* _Material for this task_:
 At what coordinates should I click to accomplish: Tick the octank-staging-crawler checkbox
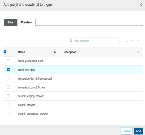pos(8,96)
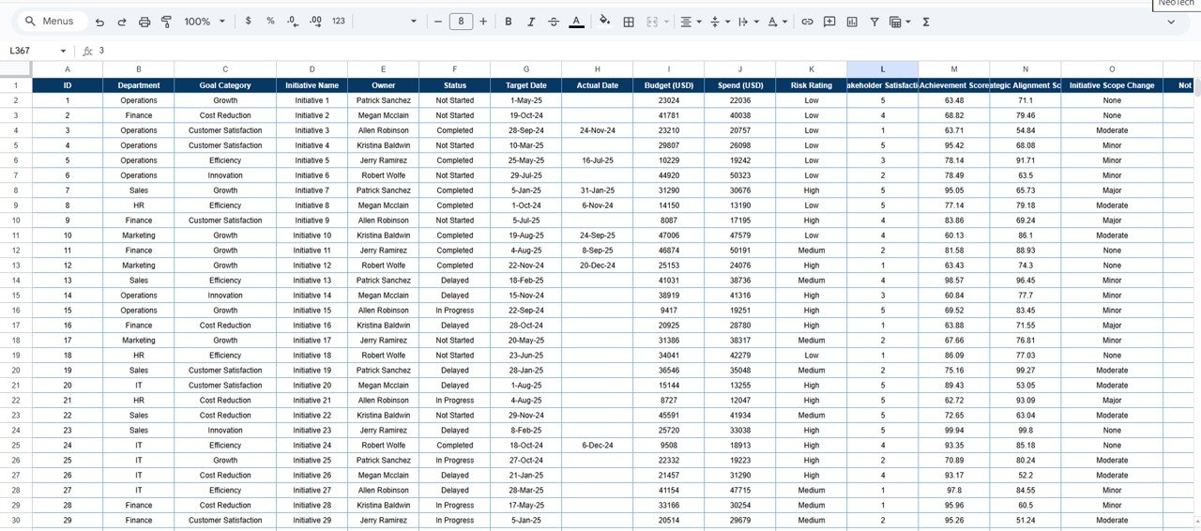Toggle Bold formatting

(x=509, y=22)
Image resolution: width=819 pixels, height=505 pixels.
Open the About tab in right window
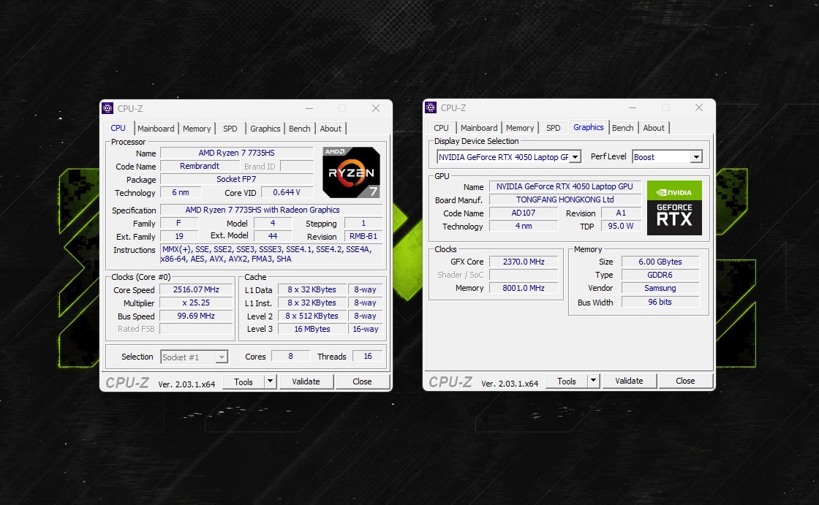pos(654,128)
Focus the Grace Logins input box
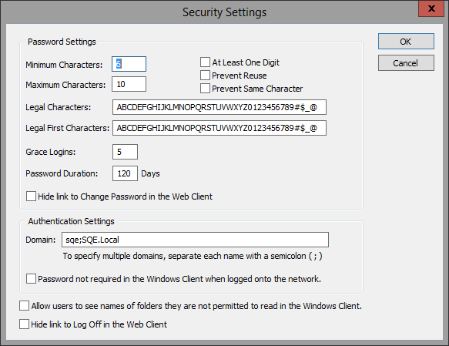The image size is (449, 346). click(125, 152)
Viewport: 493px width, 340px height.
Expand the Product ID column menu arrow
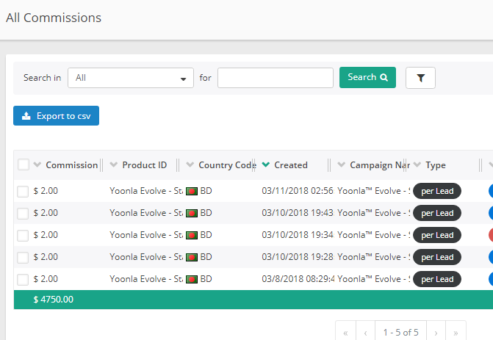pyautogui.click(x=114, y=165)
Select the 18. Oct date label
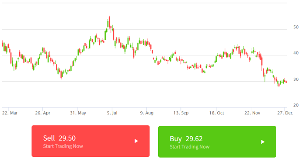This screenshot has width=306, height=166. click(217, 113)
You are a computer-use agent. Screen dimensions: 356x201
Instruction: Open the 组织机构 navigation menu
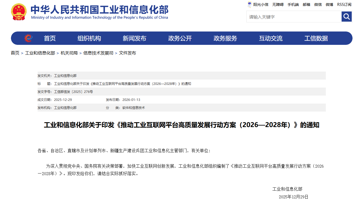pos(89,38)
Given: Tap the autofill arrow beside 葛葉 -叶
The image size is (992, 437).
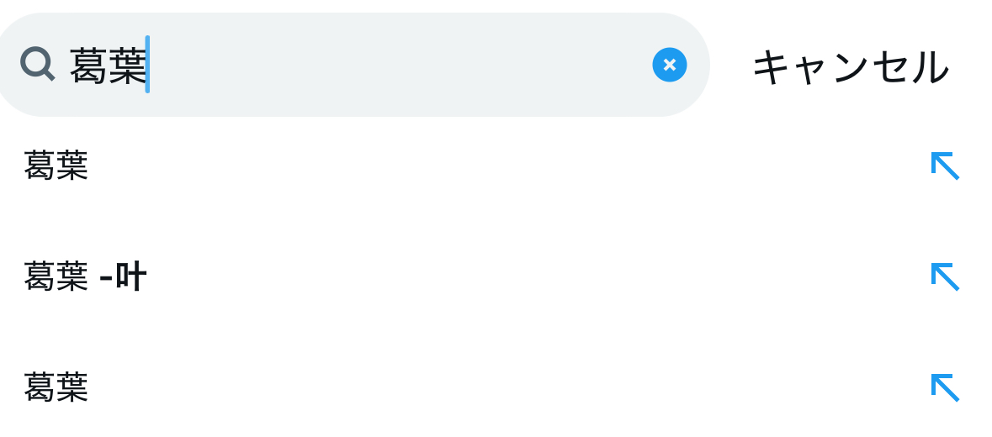Looking at the screenshot, I should [945, 276].
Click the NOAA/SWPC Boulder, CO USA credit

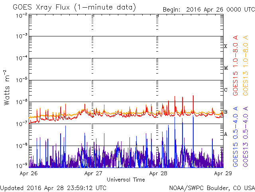[212, 188]
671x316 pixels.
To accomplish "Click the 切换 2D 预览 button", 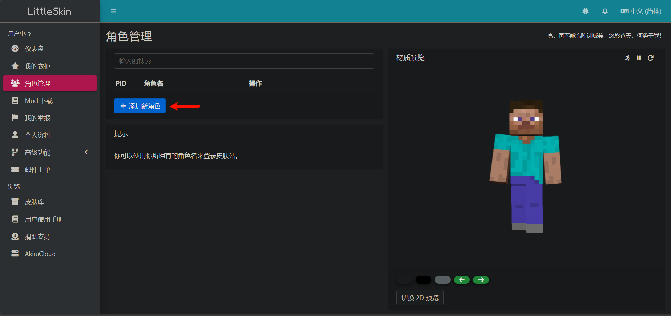I will 420,298.
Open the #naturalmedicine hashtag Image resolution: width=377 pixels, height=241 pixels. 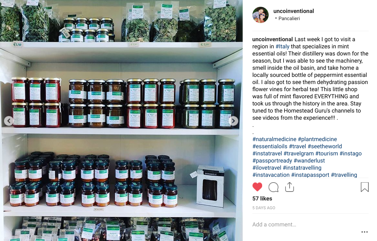click(x=274, y=139)
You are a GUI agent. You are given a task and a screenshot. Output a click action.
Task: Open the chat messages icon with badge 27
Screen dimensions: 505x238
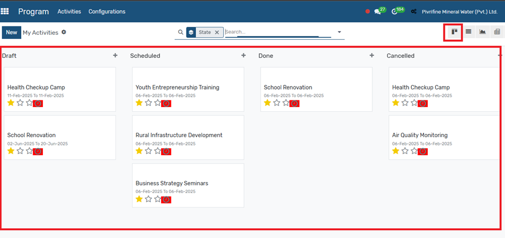(x=378, y=11)
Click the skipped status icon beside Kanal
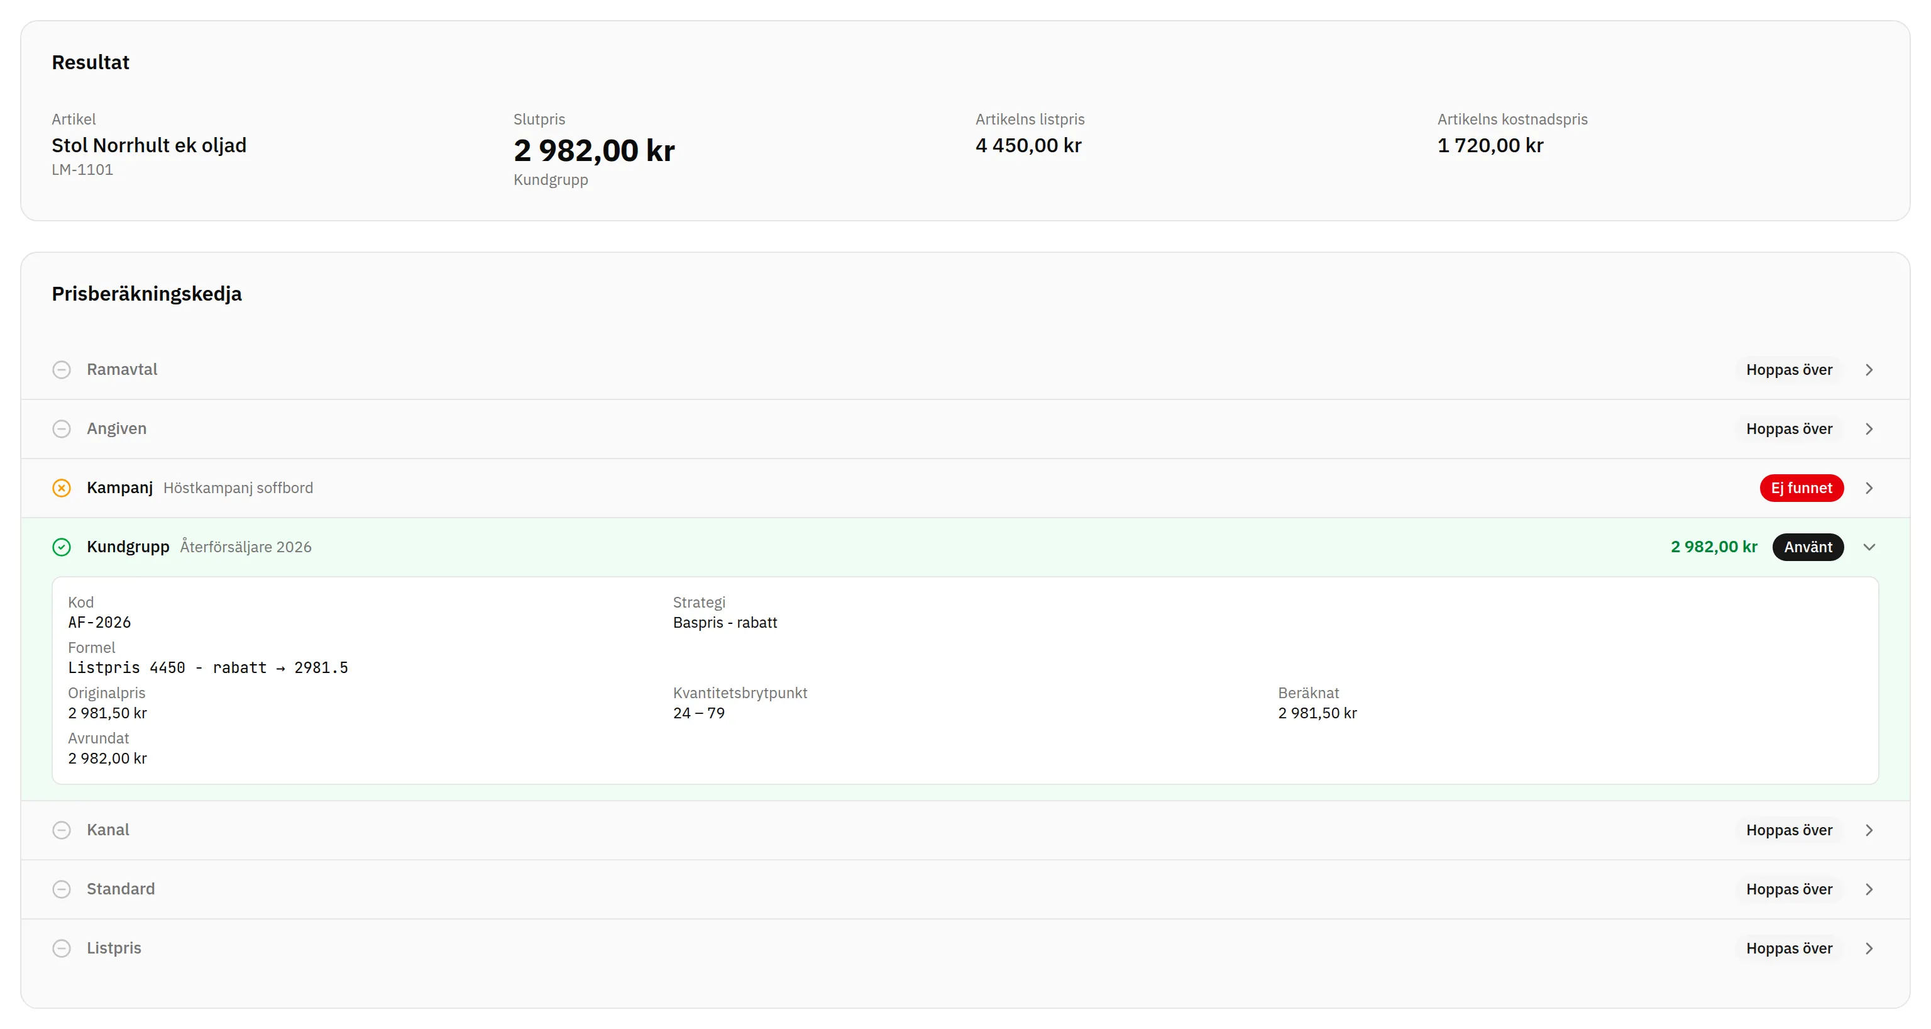This screenshot has height=1029, width=1931. (x=61, y=830)
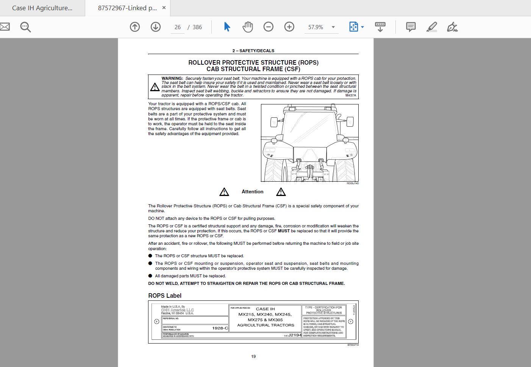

* _Directions for this task_:
Every line with the string "agent" in the material should be returned.

* _Answer to this exercise_:
You are a computer-use agent. Screen dimensions: 356x201
You are a GUI agent. You are given a task and a screenshot. Output a click action.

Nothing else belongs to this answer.